Then if you don't want to be serious with her, there's the chance that you will eventually hurt her, and probably it's better that you don't get any.
So most people don't marry their first boyfriend or first girlfriend, and I believe that's a good thing, it helps to experience and explore, get to know different people so you know what you want in a partner
personally I'd love to marry my first gf, that would mean we were a good match. I'd rather only have had one lover meaning it worked out then have a bunch of exes that didn't work out. though I'm not out to be like all the other people with their tons of past bad relationships.
I'm 36 and have never dated anyone or had any kind of romantic relationship. I just don't have any realistic ways (for me) to make it happen. I don't work with any women and there are no single women in my small social circle. My lifestyle basically comprises going to work and coming home. I know I'm not going to meet any single women at work or home so that pretty much nixes that posibility. People tell me that could change if I just get "out there" but apparently that's some mythical place and I've never been able to find "out there". Must be up there near Narnia or something. I've tried online dating and that has never worked for me. I've never received a single response from a woman I've emailed.
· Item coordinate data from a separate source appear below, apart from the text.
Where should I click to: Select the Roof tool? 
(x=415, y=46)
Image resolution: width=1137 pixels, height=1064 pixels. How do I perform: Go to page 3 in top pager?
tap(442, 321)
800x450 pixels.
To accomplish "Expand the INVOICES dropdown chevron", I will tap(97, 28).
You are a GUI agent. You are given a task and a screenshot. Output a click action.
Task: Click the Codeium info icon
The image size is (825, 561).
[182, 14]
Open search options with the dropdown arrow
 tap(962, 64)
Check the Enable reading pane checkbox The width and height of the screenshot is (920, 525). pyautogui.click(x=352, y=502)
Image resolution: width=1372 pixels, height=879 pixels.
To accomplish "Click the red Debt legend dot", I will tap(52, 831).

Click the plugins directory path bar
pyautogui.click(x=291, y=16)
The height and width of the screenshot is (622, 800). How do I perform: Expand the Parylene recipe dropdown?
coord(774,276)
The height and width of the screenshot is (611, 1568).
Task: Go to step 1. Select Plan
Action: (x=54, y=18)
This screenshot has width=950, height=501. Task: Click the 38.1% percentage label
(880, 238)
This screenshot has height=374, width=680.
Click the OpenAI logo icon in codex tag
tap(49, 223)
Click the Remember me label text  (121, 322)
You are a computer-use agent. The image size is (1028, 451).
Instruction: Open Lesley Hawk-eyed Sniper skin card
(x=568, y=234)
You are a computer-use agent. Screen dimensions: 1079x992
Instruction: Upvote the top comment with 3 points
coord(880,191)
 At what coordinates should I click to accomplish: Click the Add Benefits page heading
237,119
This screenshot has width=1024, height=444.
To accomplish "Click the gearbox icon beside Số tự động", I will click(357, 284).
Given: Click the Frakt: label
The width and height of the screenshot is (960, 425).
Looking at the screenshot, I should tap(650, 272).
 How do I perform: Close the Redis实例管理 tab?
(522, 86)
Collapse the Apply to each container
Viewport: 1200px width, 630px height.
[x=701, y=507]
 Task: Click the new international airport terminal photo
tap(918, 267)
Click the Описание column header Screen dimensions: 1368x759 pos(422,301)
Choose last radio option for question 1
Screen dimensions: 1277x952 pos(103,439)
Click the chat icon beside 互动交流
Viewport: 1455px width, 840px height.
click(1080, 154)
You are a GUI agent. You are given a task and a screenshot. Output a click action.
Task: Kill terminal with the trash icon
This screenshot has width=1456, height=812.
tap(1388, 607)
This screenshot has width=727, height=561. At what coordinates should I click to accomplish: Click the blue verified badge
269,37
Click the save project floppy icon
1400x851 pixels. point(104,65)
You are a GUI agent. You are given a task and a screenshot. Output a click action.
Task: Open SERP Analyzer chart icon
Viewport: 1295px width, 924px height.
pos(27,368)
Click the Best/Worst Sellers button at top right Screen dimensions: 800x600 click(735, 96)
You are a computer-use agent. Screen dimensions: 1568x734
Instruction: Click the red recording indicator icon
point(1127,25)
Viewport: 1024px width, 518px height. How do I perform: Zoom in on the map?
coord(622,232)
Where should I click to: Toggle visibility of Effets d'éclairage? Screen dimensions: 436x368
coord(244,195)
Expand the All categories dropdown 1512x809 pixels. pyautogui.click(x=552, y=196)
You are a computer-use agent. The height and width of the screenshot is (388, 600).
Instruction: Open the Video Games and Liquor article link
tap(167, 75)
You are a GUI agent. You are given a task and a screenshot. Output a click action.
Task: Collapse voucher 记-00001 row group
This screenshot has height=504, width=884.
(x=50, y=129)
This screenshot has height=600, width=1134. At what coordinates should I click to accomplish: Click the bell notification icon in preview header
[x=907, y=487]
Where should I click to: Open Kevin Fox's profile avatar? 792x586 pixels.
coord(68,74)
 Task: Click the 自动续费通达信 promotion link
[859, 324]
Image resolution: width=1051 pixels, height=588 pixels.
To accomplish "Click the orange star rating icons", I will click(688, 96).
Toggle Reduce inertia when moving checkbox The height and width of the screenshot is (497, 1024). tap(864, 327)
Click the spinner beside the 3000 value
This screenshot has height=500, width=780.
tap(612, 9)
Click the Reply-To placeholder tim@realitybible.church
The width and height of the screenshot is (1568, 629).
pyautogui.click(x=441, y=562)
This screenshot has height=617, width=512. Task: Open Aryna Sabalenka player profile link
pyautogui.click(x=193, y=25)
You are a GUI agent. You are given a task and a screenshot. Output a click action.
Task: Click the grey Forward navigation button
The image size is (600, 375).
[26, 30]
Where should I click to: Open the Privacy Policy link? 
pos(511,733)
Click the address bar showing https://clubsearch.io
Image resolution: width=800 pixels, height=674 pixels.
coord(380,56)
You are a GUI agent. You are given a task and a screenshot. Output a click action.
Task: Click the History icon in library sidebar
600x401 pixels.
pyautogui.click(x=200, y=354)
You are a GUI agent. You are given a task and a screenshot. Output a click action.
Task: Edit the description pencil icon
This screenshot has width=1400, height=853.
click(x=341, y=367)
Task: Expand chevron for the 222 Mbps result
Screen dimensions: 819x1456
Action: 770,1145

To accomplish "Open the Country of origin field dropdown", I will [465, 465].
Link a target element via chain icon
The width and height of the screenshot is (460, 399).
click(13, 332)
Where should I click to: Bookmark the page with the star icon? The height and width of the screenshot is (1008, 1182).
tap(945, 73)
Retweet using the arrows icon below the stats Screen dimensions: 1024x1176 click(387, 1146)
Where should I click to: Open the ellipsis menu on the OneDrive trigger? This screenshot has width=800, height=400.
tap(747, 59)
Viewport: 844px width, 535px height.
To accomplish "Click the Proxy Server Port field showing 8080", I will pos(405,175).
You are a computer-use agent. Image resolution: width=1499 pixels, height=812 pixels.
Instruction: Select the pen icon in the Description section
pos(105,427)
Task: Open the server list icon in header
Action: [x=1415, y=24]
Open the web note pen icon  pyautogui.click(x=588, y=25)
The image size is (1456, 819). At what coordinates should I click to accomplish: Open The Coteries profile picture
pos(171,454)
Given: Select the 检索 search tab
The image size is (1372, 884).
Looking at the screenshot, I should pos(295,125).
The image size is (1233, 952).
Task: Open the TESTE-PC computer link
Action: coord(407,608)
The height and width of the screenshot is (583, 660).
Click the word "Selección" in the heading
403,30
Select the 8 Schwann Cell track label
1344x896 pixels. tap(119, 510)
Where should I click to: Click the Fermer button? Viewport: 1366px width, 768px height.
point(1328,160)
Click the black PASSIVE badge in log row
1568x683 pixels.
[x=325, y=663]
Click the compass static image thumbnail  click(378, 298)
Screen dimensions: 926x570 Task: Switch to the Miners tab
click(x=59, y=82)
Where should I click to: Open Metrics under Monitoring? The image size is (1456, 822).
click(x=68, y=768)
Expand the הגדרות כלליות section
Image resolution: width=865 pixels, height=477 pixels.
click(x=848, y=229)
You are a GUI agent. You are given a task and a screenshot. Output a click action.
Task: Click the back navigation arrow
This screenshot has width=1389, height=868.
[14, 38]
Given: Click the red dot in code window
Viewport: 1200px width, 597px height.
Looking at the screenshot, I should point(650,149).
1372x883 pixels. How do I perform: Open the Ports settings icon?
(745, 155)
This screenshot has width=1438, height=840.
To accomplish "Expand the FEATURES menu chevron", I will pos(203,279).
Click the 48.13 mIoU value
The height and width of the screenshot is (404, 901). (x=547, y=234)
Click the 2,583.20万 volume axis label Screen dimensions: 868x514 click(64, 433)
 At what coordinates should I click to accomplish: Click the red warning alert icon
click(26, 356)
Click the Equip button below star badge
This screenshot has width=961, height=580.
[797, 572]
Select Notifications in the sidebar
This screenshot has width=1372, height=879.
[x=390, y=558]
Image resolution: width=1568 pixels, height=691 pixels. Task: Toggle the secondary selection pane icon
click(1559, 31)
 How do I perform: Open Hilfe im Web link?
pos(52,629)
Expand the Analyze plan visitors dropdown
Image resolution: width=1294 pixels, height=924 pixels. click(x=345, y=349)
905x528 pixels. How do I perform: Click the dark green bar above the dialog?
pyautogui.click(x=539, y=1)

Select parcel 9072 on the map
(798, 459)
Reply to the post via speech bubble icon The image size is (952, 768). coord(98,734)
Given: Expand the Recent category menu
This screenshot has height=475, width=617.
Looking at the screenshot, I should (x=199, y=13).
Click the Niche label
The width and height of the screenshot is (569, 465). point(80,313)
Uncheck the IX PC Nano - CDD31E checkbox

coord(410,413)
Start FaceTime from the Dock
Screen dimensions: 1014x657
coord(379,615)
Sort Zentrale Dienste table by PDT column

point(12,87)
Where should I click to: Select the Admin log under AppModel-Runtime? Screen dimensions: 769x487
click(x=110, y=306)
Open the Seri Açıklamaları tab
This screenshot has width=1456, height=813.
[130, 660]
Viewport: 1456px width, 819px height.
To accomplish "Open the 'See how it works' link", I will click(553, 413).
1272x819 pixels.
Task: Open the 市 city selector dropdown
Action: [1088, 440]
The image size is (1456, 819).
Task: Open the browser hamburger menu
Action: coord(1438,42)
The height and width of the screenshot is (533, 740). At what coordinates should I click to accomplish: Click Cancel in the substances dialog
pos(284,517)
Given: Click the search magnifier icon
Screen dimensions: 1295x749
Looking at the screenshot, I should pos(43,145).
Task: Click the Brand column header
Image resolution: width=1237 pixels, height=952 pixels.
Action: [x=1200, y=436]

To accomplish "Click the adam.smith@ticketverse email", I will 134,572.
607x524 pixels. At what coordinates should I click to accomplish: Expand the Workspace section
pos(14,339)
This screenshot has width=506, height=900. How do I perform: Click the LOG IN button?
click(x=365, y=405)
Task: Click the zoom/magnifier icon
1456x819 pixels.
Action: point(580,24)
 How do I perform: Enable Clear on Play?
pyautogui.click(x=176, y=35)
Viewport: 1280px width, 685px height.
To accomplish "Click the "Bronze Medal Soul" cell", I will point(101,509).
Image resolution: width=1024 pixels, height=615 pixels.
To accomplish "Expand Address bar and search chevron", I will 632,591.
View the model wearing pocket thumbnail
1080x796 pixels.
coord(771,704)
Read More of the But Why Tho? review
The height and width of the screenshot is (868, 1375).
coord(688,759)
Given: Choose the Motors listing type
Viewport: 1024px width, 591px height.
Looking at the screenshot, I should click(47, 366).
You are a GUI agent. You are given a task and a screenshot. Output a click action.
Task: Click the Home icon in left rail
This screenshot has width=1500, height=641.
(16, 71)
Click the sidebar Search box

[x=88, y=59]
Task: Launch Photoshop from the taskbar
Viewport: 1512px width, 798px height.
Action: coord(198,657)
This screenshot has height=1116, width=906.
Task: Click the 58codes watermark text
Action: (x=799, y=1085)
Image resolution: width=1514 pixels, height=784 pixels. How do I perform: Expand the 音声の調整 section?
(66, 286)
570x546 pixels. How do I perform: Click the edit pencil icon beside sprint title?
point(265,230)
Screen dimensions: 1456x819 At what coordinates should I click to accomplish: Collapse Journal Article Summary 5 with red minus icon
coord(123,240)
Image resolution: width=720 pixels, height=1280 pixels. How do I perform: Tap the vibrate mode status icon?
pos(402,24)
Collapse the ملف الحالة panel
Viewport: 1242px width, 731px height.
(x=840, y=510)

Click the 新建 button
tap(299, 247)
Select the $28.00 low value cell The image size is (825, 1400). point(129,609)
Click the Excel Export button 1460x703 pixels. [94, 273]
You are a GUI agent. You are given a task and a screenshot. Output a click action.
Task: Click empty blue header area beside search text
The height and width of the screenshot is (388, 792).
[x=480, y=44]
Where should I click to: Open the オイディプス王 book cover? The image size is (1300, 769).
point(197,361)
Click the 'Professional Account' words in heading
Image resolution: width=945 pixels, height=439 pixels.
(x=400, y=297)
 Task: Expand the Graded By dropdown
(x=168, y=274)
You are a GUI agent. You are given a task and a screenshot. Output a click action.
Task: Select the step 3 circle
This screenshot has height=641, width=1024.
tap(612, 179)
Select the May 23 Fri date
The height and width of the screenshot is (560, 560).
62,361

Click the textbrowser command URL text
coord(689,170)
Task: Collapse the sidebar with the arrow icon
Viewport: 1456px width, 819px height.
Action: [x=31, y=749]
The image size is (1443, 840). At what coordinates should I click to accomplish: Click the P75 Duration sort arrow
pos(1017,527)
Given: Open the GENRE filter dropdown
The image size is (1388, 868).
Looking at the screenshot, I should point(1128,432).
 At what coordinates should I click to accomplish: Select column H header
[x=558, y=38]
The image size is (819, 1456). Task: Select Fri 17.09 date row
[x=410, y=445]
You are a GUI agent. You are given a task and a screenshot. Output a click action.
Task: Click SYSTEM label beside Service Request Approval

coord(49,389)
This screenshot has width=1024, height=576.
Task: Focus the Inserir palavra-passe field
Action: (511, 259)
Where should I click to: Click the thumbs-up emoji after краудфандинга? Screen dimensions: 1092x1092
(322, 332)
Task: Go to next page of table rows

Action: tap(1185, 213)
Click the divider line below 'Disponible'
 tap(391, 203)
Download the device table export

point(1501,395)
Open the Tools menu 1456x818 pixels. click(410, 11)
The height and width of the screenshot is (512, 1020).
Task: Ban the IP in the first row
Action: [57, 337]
So, barring some weird situation where a woman I find somewhat attractive who happens to have weird interests like I do is driving by my house, has a flat tire and has to come and knock on my door for help, I just don't see it happening for me.
Buy a box of tacks and spread them on the street in front of your house, you may get lucky.
10 years older and in pretty much the same situation, unfortunately...
My bf was 26 when he got his first girlfriend (highly dysfunctional relationship that was on and off for 6 months). His undiagnosed aspergers certainly made it seem like he'd never find someone.
He and I were friends for Over a year before we actually dated, and I always kept my emotional distance because I thought he was too selfish to be in a romantic relationship with (I was attracted to him originally, though, and I liked being around him). He only texted me when I texted first, would only talk to me if I initiated conversation, never invited me anywhere, etc. I initiated all contact. At times he took this to mean I was interested in him romantically, but I wasn't. Mainly because he didn't seem like he cared about me (to my NT brain).
At some point he allowed himself or forced himself to do a couple of things that were kind of gestures. He offered to bring, then brought me food when I was sick, for example. He texted and asked me how I was doing the next morning. He told me good night or good morning via text. It was the first time I'd seen him be "sweet" and I was done. I had no idea he felt the things I later found out about because he didn't show it in the way I would have.
I've been with him ever since he showed me that, and we are moving in together next week. He just turned 29. It isn't too late.
He and I were friends for Over a year before we actually dated, and I always kept my emotional distance because I thought he was too selfish to be in a romantic relationship with (I was attracted to him originally, though, and I liked being around him). He only texted me when I texted first, would only talk to me if I initiated conversation, never invited me anywhere, etc. I initiated all contact. At times he took this to mean I was interested in him romantically, but I wasn't. Mainly because he didn't seem like he cared about me (to my NT brain).
At some point he allowed himself or forced himself to do a couple of things that were kind of gestures. He offered to bring, then brought me food when I was sick, for example. He texted and asked me how I was doing the next morning. He told me good night or good morning via text. It was the first time I'd seen him be "sweet" and I was done. I had no idea he felt the things I later found out about because he didn't show it in the way I would have.
I've been with him ever since he showed me that, and we are moving in together next week. He just turned 29. It isn't too late.
was told never text or inisate first. that its clingly. to be distant from woman you love. ^o.o> I go through great pains and depression to resist texing women I feel attracted to always waiting for them to text first.